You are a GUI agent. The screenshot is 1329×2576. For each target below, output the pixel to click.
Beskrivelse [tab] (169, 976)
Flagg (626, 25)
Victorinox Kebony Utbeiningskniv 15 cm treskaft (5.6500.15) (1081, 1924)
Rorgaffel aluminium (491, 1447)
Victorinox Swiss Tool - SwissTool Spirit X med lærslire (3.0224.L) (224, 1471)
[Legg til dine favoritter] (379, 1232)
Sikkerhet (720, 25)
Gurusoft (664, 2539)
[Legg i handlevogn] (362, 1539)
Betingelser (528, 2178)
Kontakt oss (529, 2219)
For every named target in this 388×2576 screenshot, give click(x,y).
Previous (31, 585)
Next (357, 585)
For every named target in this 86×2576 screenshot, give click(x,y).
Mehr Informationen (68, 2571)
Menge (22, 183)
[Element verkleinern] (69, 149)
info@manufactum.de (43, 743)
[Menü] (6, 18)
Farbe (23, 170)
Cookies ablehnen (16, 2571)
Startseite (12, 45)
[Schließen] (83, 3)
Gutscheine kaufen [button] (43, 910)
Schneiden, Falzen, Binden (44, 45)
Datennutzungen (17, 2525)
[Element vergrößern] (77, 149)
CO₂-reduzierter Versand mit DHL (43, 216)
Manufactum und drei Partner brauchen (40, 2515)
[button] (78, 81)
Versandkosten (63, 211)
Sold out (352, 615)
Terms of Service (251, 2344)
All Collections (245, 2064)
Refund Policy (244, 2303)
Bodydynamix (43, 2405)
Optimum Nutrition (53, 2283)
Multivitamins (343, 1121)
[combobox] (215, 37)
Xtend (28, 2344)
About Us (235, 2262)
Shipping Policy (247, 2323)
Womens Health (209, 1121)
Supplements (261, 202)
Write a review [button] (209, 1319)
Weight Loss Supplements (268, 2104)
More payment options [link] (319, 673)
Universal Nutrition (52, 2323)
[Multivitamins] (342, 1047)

──────────────────────────────

The total is all that is wanted here: please count the lines of the material that contain the word "screenshot".

FINAL ANSWER :: 3